ANYONE WHO still considers Mark Sanford an ineffective governor after the General Assembly voted last week to give a major tax cut to small businesses doesn’t understand the game being played.

Critics are focusing on the fact that this wasn’t the budget-busting $1-billion-a-year income tax cut that Mr. Sanford wanted. (And even that was less than what he had campaigned for office on — eliminating the personal income tax entirely.)

But it is a tax cut that will reduce the amount of money available to fund government programs by more than $100 million a year once it’s phased in four years from now.

It is a tax cut that was approved at a time when the state is still scrimping on basic services such as guarding our prisons and keeping our highways safe.

And it is a tax cut that was passed by a nearly unanimous Legislature and praised — yes, praised — by leading Democratic legislators and the state Democratic Party.

There’s nothing extraordinary about House Republicans salivating over a tax cut; that’s what they’ve done since coming to power in 1994. And there would have been nothing extraordinary about Republicans and Democrats joining together to approve a $100 million tax cut in the 1990s, before the bottom fell out of the economy.

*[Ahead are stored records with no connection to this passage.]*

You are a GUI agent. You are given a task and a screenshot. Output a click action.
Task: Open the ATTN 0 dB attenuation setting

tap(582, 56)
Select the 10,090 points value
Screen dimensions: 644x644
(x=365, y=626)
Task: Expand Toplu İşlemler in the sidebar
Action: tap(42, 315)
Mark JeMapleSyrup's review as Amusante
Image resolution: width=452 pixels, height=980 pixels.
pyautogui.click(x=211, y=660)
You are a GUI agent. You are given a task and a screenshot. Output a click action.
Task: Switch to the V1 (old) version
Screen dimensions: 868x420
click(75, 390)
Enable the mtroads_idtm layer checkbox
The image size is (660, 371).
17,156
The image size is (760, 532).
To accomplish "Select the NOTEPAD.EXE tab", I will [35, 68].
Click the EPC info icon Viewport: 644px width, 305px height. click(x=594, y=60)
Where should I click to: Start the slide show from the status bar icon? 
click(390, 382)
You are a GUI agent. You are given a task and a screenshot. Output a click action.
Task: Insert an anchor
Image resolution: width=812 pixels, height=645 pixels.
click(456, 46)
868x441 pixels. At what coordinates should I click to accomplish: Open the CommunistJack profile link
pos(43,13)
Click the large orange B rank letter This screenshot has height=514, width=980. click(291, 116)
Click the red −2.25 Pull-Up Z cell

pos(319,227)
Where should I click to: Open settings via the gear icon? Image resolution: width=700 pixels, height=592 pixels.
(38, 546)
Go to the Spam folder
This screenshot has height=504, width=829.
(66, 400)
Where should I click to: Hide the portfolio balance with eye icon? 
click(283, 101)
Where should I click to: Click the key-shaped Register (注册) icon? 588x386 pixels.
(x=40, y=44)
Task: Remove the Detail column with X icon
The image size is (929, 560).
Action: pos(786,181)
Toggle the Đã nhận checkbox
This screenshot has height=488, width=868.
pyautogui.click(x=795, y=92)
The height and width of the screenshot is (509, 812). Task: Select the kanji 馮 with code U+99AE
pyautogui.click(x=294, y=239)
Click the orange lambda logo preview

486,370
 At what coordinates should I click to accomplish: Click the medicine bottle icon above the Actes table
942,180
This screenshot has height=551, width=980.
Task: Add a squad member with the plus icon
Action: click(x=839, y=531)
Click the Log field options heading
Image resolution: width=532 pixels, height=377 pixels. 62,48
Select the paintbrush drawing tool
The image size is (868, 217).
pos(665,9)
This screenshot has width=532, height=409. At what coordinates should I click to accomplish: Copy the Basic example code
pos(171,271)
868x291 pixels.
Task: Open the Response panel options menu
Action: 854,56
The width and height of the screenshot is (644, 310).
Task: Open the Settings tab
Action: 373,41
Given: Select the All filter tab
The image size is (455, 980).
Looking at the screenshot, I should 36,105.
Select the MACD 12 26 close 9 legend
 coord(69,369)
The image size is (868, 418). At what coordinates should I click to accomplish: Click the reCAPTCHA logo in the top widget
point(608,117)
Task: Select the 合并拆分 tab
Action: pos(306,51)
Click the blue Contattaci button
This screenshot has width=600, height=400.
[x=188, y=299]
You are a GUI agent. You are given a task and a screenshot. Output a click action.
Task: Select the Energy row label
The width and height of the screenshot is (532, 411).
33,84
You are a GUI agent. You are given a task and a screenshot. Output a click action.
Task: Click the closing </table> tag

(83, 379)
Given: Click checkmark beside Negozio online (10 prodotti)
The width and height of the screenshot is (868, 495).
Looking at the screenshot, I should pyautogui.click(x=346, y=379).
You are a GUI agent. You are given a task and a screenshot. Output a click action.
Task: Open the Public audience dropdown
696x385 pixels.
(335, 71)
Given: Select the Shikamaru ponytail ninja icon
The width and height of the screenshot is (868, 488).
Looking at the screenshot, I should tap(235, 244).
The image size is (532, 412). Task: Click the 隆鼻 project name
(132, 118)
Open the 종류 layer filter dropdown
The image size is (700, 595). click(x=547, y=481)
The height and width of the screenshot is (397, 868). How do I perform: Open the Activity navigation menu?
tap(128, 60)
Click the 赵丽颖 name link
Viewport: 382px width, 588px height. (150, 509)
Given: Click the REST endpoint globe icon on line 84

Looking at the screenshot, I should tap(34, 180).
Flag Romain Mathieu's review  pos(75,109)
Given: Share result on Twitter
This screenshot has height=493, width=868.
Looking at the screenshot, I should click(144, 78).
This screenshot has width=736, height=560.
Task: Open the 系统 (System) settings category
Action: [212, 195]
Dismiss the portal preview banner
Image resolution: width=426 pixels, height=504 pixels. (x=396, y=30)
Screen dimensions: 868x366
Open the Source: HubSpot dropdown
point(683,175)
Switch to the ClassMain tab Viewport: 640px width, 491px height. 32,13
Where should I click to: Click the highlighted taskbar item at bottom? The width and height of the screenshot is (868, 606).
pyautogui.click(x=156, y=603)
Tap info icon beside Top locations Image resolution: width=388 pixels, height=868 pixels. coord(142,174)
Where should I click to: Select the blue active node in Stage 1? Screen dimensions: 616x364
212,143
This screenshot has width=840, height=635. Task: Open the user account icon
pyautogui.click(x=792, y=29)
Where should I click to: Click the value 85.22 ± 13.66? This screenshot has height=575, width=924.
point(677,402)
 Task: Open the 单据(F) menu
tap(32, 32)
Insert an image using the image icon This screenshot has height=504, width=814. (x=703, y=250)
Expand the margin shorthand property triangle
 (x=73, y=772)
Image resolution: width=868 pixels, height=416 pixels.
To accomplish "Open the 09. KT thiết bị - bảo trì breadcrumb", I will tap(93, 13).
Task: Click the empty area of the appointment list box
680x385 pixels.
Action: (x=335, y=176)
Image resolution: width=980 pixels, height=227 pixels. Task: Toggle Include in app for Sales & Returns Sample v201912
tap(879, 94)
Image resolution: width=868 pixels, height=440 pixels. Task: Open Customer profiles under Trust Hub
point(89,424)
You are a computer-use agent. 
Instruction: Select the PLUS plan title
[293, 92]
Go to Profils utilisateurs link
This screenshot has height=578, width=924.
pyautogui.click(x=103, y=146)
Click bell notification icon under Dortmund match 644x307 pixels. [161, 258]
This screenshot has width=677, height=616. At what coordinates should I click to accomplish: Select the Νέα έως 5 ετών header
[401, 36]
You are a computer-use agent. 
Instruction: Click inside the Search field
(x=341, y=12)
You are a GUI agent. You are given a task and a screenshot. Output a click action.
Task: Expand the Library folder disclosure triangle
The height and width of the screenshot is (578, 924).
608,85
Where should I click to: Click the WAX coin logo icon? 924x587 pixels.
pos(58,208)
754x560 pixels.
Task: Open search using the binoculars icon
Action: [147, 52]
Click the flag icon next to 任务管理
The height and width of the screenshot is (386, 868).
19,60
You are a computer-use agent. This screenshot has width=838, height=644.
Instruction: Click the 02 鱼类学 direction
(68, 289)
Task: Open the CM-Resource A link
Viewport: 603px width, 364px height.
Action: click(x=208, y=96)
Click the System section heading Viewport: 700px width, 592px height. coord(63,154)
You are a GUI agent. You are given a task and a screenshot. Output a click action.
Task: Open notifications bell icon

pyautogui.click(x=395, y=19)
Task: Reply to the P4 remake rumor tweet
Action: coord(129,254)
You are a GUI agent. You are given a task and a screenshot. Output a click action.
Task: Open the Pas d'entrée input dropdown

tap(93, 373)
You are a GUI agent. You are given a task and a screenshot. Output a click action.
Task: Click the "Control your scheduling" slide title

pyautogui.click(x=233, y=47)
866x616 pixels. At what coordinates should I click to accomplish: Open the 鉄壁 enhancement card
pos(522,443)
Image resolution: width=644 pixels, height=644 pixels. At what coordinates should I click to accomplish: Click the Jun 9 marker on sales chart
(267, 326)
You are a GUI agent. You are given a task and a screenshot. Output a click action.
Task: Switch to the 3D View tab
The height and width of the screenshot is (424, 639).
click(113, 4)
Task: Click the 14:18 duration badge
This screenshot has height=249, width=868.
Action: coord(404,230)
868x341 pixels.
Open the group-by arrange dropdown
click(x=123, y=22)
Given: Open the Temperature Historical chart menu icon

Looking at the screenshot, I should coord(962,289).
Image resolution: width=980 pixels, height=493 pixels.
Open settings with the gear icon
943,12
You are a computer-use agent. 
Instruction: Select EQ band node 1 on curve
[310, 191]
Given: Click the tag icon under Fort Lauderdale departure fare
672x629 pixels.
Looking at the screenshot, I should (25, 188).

But it’s quite extraordinary for Democrats and Senate Republicans to join in a tax-cutting frenzy at the same time they are cutting some essential state agencies’ budgets for the sixth consecutive year — and still failing to adequately fund programs to care for the mentally ill and the developmentally disabled, and coming up short on the services they had promised to help poorly performing schools improve.

What last week’s vote demonstrates is the most powerful thing about Mr. Sanford: his ability to completely change the debate.

In this case, he changed the debate from how to pay for essential services that have been crippled by repeated budget cuts to how to lower what he claims are astoundingly high taxes. And he moved the starting point for the debate from the status quo to a $1 billion-a-year tax cut. In that context, a $100 million tax cut seems reasonable, even modest.

But that cut is only modest in a state with high taxes. And South Carolina is not such a state. That fact was underlined just a day before the tax cut cleared its final hurdle, when the anti-tax Tax Foundation released its annual ranking of the states’ tax burdens.

As always, South Carolina was on the low end of the scale: South Carolinians spend an average of 36 days a year working to pay state and local taxes, which ranks us 33rd in the nation. (When federal taxes also are considered, our “Tax Freedom Day” comes 99 days into the year, ranking us 39th.) We spend an average of 9.7 percent of our income paying state and local taxes (the national average is 10.1 percent), and our average per capita state and local tax bill is $2,976, about $800 below the national average.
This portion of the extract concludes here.